This week the United States Congress voted to strip away one of the country’s few safeguards of the right to privacy by repealing rules which would have limited internet service provider’s ability to use or share customers’ data without customers’ approval.
Meanwhile, last week, 6,500 kilometers away in Geneva, the United Nations Human Rights Council called on states to strengthen customers’ control over their data and develop legislation to address harm from the sale or corporate sharing of personal data without the individual’s free, explicit, and informed consent. All 47 members of the Human Rights Council, including the US, agreed on the resolution, which was adopted by consensus.
So, was this a case of the left hand not knowing what the right hand is doing? Probably not. The US delegation at the UN explained that “in many commercial contexts, meaningful consent could be drawn from the behaviour of consumers”. This “meaningful” consent falls far short of the standard of free, explicit, and informed consent that is so central to modern data protection standards. In fact, in the US there is currently no data protection regime, meaning that companies are virtually free to use, retain, sell, analyse, and profit from customer data. Often times customer data is used to create detailed customer profiles, which can lead to services being unduly restricted or costs increasing. In contrast, data protection standards in Europe and elsewhere require that individuals give explicit consent to their data being used, and that the consent is free and informed, meaning that it is not sufficient to assume consent by interpreting the behavior of the consumer who is using a service.
In its resolution, the UN Human Rights Council seeks to address the consequences of data mining and profiling. The resolution notes that metadata (the ‘who, what, where’ of a message*) “can reveal personal information that can be no less sensitive than the actual content of communications”, including giving an insight into an individual’s behaviour, social relationships, private preferences, and identity.
The Council joins the conclusion of many privacy experts and courts, including the Court of Justice of the European Union which last December confirmed that metadata, when aggregated, is able to reach very precise conclusions about the private lives of individuals, including their everyday habits and activities, places of residence and daily movements, and their social relationships.

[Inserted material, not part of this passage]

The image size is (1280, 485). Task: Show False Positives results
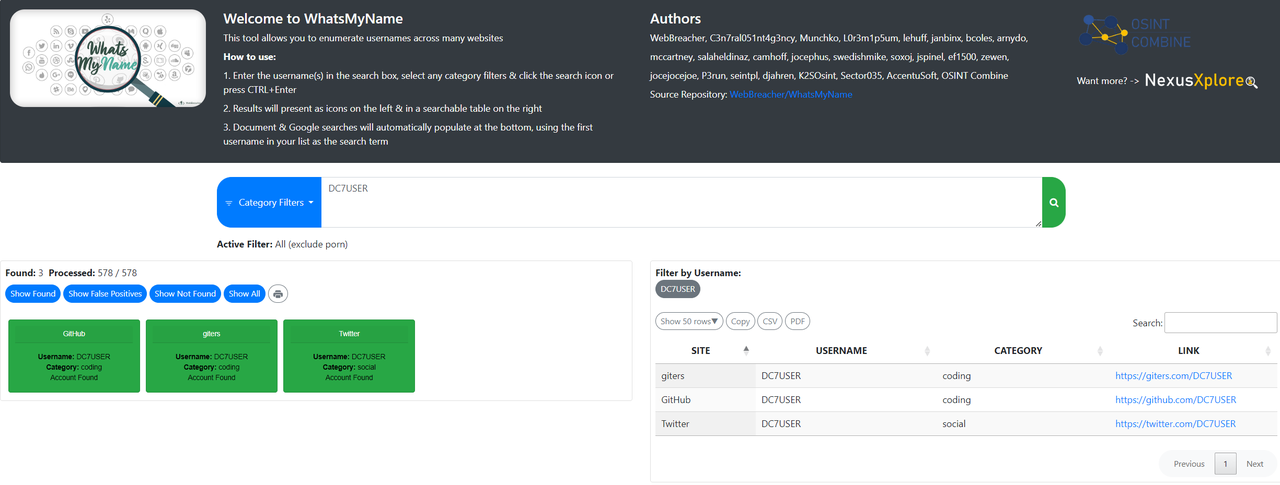pos(105,294)
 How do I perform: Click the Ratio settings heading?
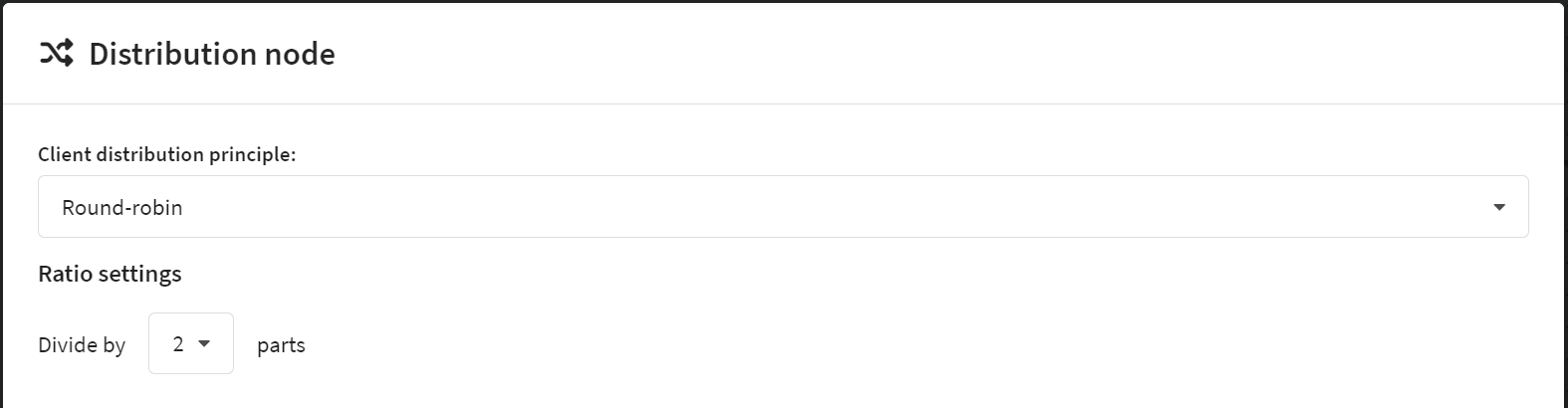[x=110, y=274]
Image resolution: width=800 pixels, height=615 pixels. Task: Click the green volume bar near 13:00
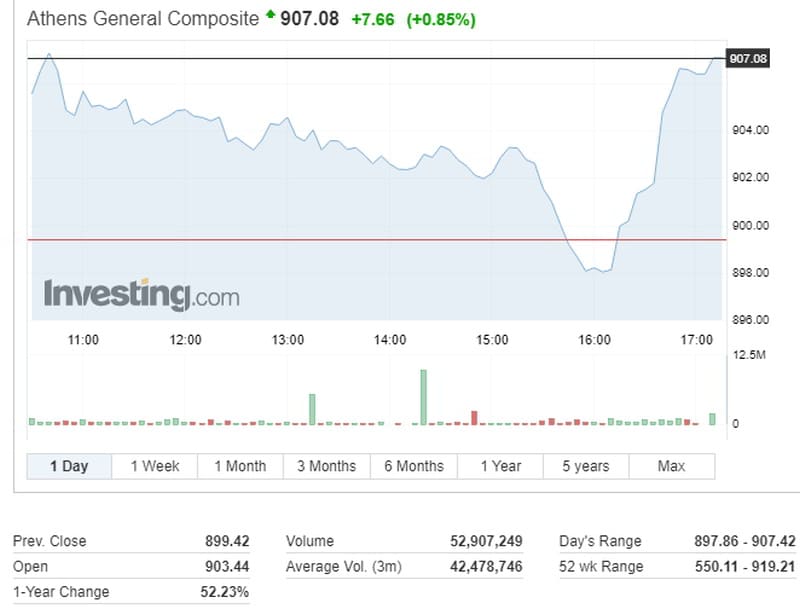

Privacy experts have long noted how metadata can be used to profile individuals, and the Council’s resolution singles out profiling to be of particular concern. It further seeks to address the increasing capacity of companies and governments to mine data, to find links between patterns of behaviour, and to predict behaviour. Specifically, it says that automated processing of personal data “may lead to discrimination as well as negatively impact individual’s economic, social and cultural rights”. The use of profiling is being used in a variety of contexts, from basic consumer profiling, to predictive policing, and social profiling. Such profiling can negatively affect access to credit, to heath, to work, and more including restricting basic fundamental rights such as liberty, freedom of expression, and peaceful assembly.
The resolution also encourages companies to use encryption and calls upon states not to interfere with the use of encryption, which is central to protecting confidentiality of digital communications. And the debate over encryption is once again heating up in the United Kingdom. Barley three days after the resolution’s adoption, the UK’s Home Secretary called on companies to collaborate with the government by giving intelligence services and police backdoor access to encrypted messages on Whatsapp.
What these examples show is how the UN remains a key voice in the right to privacy debate, and it will continue to be so. Last week the Council called for an expert workshop and a new study by the High Commissioner on the Human Rights to clarify principles, standards and best practices against which to assess states’ (and companies’) compliance with the right to privacy.
While this resolution alone will not change the practices of states (or of companies), it reminds us what is at stake: threats to privacy and security increase when hard-fought and meaningful privacy protections are irresponsibly stripped away. The UN plays a global role in advocating for the respect of the right to privacy. At a time when human rights are being squeezed between ballooning state surveillance powers and companies’ increasing appetite for customer data, such a role is much needed.